レンジャーの責任者という男は短髪でひげもきれいにそった金髪の若い男。でも偉そうに威張っていて命からがら降りてきた我々に同情のかけらも見せません。彼はキャンプ場は満員だから夕方になって涼しくなったら昨日私たちが泊まったところまでもどってもう一晩過ごせというのです。涼しくなるといったって日のあるうちは35度をくだりません。昨日かなり体力を消耗しただけでなく今朝すでに二時間以上のハイクをしている私たちに、もう一度あの丘を登れというのはなんという酷な話。ミスター苺が「それは出来ません」というとレンジャーは恐い声で「なぜだ?」と怒鳴りました。「僕達は疲れ過ぎてます。体力がもちません」 とミスター苺がいっても、レンジャーはまだ納得がいかない様子です。「しょうがないな。じゃラバ小屋の裏で寝ていいよ。でも身勝手に予定を変えた罰として罰金250ドルを課すからな。」と横柄な口振りで、高慢に我々を見下ろしました。理不尽なほど高額の罰金に恐れをなして我々の気が変わると思っていたのか、ミスター苺がほっとした様子で「ありがとうございます」というと男は少しがっかりした様子。「気が変わったらいつでも出発していいですよ。」と今度はちょっと口調を変えていいました。
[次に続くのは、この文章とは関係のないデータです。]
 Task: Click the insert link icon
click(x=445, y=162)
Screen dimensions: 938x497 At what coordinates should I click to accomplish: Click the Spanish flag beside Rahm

私が「250ドルは大きいしこれから午後までゆっくりやすめば他の荷物は預けて水だけもって丘に上がれないこともないかも」とミスター苺に言うと「バカいうなよ。罰金が千ドルでも僕は絶対もどるもんか。そんなことをしたら本当にしんじゃうよ!」と怒鳴り返されました。あまりにも大変な剣幕に驚いて私はよくよくミスター苺の顔を見ると彼は気分がとても悪そう。「君は厳禁なもんさ。こっちは水が足りるかどうか心配で一睡もできなかったのによこでグーグー寝てるんだから。」とぶつぶついってる。眠れない、というのも熱射病の症状のひとつです。その時私は初めて事の深刻さにきがつきました。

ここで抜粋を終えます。